Other Performance and Energy Guidelines

Guidelines Regarding Datatypes

  • Fixed-point computations use lower energy than floating-point for a given bit-width. Therefore always use quantized models (preferably 8bit), if they achieve sufficient accuracy. For more information about quantization, read Quantization

  • MAC energy is proportional to the square of the activation bit-width and weight bit-width. Therefore use quantized 8 bit activations preferably.

  • Quantization also helps in reducing memory energy consumption as it is proportional to the total bit-width transferred.

  • Lower bit-width is also an effective way to reduce model size.

  • Use per channel scaling to offset the loss of dynamic range due to fixed-point. This effectively becomes block floating point.

  • When converting between 8bit and 16 bit fixed point, keep the following in mind:

    • When expanding from 8 bit width to 16 bit width, use the MSBs and put zeros on the LSBs. Similarly when converting 16 bit to 8 bit move the MSB bits to the 8 bit values.

    • When converting from 8 bit to 16 bit, set the stepsize and offset values of 16 bit layer exactly 256 times the corresponding values of the 8 bit layer.

    • When converting from 16 bit to 8 bit, set the stepsize and offset values of 8 bit layer exactly 1/256 times the corresponding values of the 16 bit layer.

Positioning Batch Dimension

  • When defining the shape of activations, it is recommended to always define the batch as the first dimension. For example, instead of [1,1,b,d] use [b,1,1,d]. This creates consistency by aligning the position of the batch throughout the entire network, reducing unnecessary transformations and achieving better parallelization and hardware utilization.

Balancing Spatial dimensions

  • Whenever possible its recommended that activations are defined with balanced spatial dimensions (height & width). For example [6,30,50,256] is preferable to [6,1,1500,256]. Many operations such as elementwise ops, activation functions, softmax are considered spatially independent, meaning, regardless of the form the height and width dimensions take they produce the same mathematical result. By balancing the height and width dimensions the HTP hardware achieves better memory and hardware utilization. This is especially recommended if a network has a long sequence of spatially independent ops like those often found in attention blocks.

Size of Width and Height dimensions

  • Choose width and height dimensions as power-of-2 to better align with the hardware.

Use Batches

  • Tile (with halos) large images to produces batches (for at least the subnetwork where tiles don’t interact). The tiled batches can then be converted to channels. The convolution following this can be converted to group convolution. This helps in counteracting low number of channel layers to look like a more efficient layer with channel groups.

Choice of Machine Learning Platforms and Tools

  • We recommend tensorflow platform instead of other platforms such as pytorch, due to the following reasons:

    • The data format of Tensorflow is same as QNN, which is NHWC. On the other hand pytorch uses NCHW format. QNN models generated from pytorch will have additional transpose ops to switch between the data formats which will affect the performance negatively.

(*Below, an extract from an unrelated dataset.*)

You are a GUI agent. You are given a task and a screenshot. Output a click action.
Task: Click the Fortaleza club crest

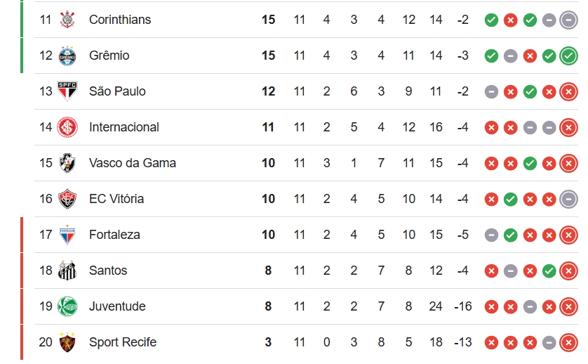tap(67, 235)
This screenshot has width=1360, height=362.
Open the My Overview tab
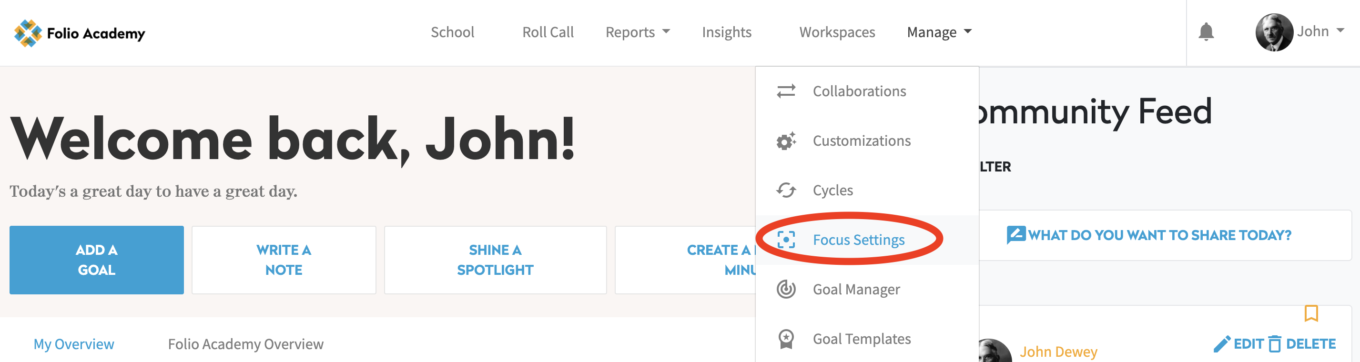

    • The graphs generated by starting from pytorch, then converting to onnx and then to QNN, are not optimal for QNN HTP performance.

  • Use onnx-simplifier and transform (tensorflow) tools to simplify the graphs. The graph may have various redundancies and these tools help remove those reduncdancies.

Miscellaneous Guidelines

  • Avoid global operations (pooling) for small accuracy benefits. These create memory bottlenecks (inhibits tile-based/depth-first memory savings).

  • Zeroes are generally helpful to reduce energy consumption of multiply and memory operations, but don’t naturally help energy significantly unless zeros are repeated in the same position. For example, 50% zeros uniformly distributed over one of the multiplicand results in reduction of upto 15% of the peak full capacity fully random data power. ReLU is a major source of zeros for activations and is recommended for this reason. The pattern of beneficial zeros is hardware dependent. Reducing bit-width tends to be a bigger lever to reduce model size and energy for a given level of accuracy.

  • Use relu activation function instead of leakyrelu/prelu.

  • Use multiply by reciprocal instead of divide, when dividing by a constant.

  • Use quantized inputs (tf8/tf16), where possible, to avoid quantization of inputs during inference.

  • Reshape and other data movement operations, such as Transpose, are not typically free and might involve substantial overhead. If you are using Reshape to implement some novel functionality (such as filtering in a new dimension), consider using an alternative fused framework op or writing your own op rather than using Reshape to build the op out of existing operations.

  • Performance of an op in a shallow graph is not indicative of an op in a full graph.